По дну ущелья бродят чеченцы и, подражая зверью, поднимают протяжный унылый вой. Мы уже научились различать их голоса, и нас не обманет шакал. Они ждут, когда сдадут наши нервы и мы начнём бестолковый огонь. Но они напрасно не спят, напрасно ходят здесь по ночам. Нет, это верный расчёт, это верное понимание человеческой психики. У нас давно не в порядке с нервами, и мы бы с радостью потратили на этот лес все свои патроны, весь свой боекомплект. Но нам запретил стрелять командир. Запретил взводный, ротный, комбат. Днём сюда приходил бестолковый начальник миномётной батареи, свихнувшийся на служебной карьере подполковник Чайка. Он лишь минуту потратил на ущелье, наскоро что-то записал в своей книжке и поклялся за одну ночь вывести здесь всё живое.
Над нашими головами пролетают хвостатые железные мины. Они падают где-то внизу и гонят бандитов на склоны, к границам наших постов. Сквозь разрывы, сквозь тонкий протяжный свист мы ясно слышим, как щёлкают рядом сломанные ветви, как хрустит под ногами старый слежавшийся снег. Эти люди ходят совсем рядом, и мы, не имея в тумане глаз, нутром чувствуем друг друга… Они снова здесь — ненасытные убийцы ночи. Они снова пришли за кровью — злое потомство волков. Но нам запретил стрелять командир. Запретил взводный, ротный, комбат.
…Остывают отработавшие стволы миномётов, спускаются в ущелье и пропадают в лесу до следующей ночи чеченцы. Освободив окопы, отползает в чащу белесая мгла. Поплыли по небу студёные звёзды обеих Медведиц. Теперь, когда всё позади, к нам, наконец, подбирается страх.
Ещё лишь третий час ночи. И у нас уже не хватает сил.
…Я снова хочу вернуться в тот край!
О, Жизнь, верни мне моё счастье! Отступите назад, бездушные послевоенные годы! Померкни, небо Чечни от бомб, снарядов и мин! Завяньте сады Зандака, чтобы снова стать кладбищем!

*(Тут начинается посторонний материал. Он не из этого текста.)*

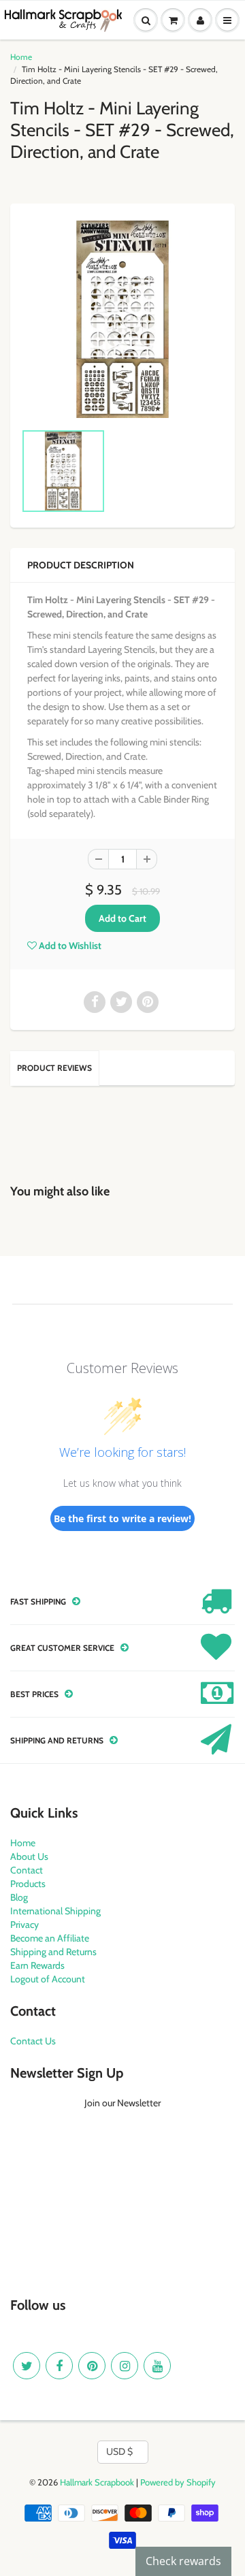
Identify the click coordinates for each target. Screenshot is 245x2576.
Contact (26, 1870)
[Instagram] (124, 2365)
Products (28, 1884)
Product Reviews (54, 1068)
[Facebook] (59, 2365)
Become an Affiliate (49, 1938)
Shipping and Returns (53, 1952)
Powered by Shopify (178, 2482)
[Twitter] (26, 2365)
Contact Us (33, 2041)
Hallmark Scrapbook (97, 2482)
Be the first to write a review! (122, 1518)
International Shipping (55, 1911)
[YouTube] (157, 2365)
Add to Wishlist (69, 945)
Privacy (24, 1924)
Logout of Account (47, 1979)
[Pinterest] (91, 2365)
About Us (29, 1856)
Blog (19, 1897)
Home (21, 57)
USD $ (119, 2451)
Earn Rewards (37, 1965)
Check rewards (183, 2561)
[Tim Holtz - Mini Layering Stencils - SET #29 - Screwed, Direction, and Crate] (122, 319)
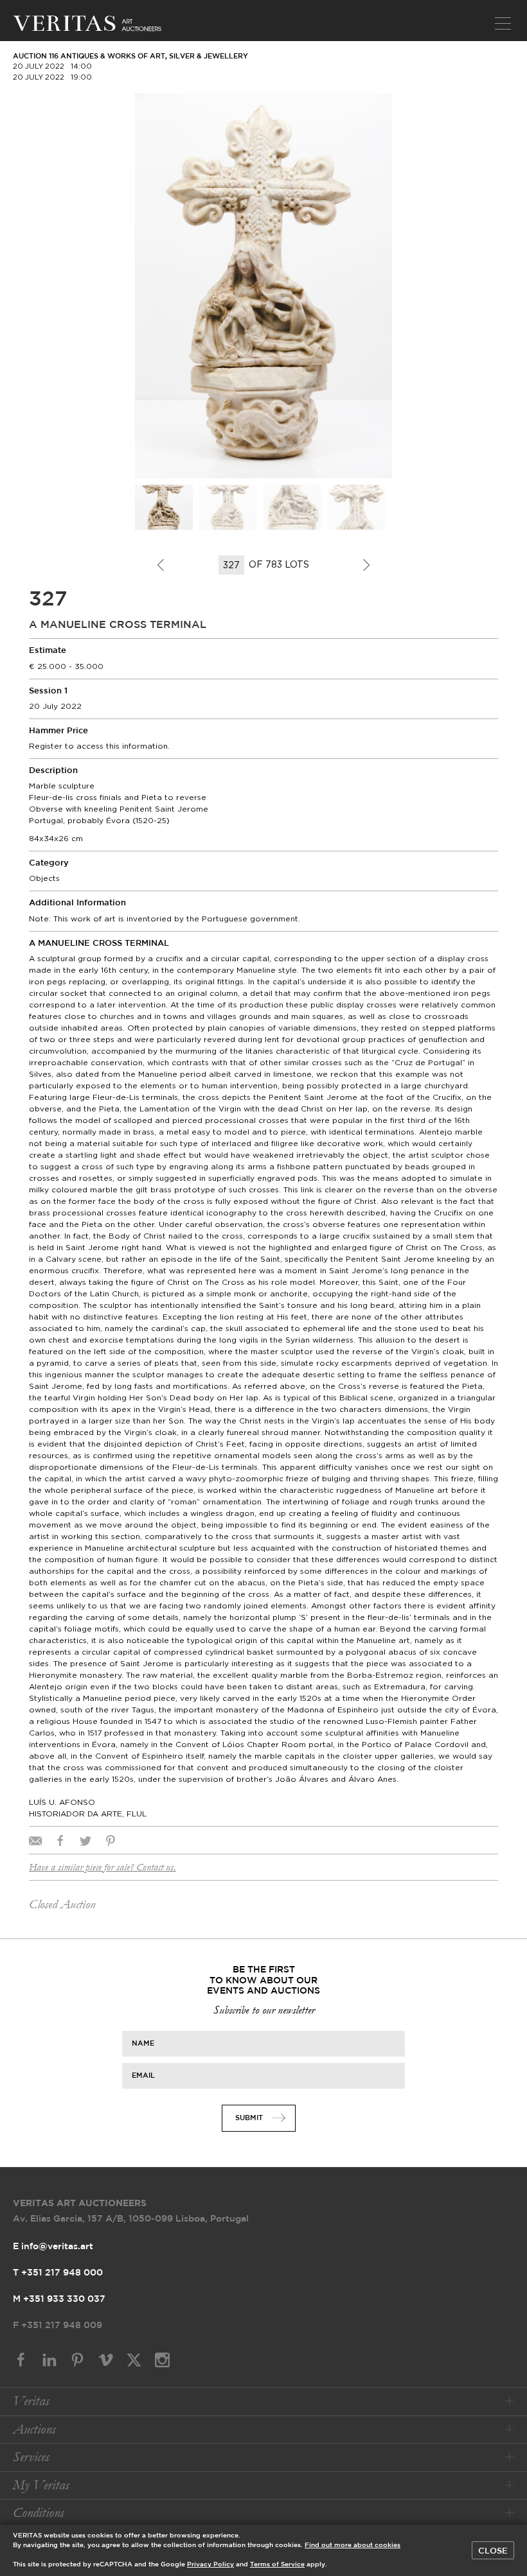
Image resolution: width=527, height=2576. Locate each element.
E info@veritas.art (53, 2246)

Я жду возвращения! Дорогу — обожжённому сердцу!
Мой ангел
Говорят, у каждого человека должен быть свой ангел. А ещё говорят, он является тем, кто праведнее, кто честнее всех проживёт эту жизнь. И многие умирают, так и не увидев нетленного своего стража.
Когда-то в детстве у меня была мечта увидеть этого ангела. Я воровал помидоры и огурцы с соседних огородов, поджигал по обочинам бурьян, с восторгом рубил деревья в лесу, бил по помойкам пустые бутылки и, казалось, вёл самую честную, самую праведную жизнь. А он, несмотря на всё это, никак не хотел приходить. И я только сомневался, только гадал, какой он носит облик, невидимый мною ангел. Правда ли, что у него за спиной есть большие белые крылья, которые носят его по светлому небу? Правда ли, что он поможет собрать мне самую большую в мире коллекцию значков и игрушечных солдатиков? И если я просыпался рано, то обязательно выглядывал в окно: нет ли там его, идущего с неба ангела? Жаль, но он всегда вставал раньше и ни разу не был застигнут в пути.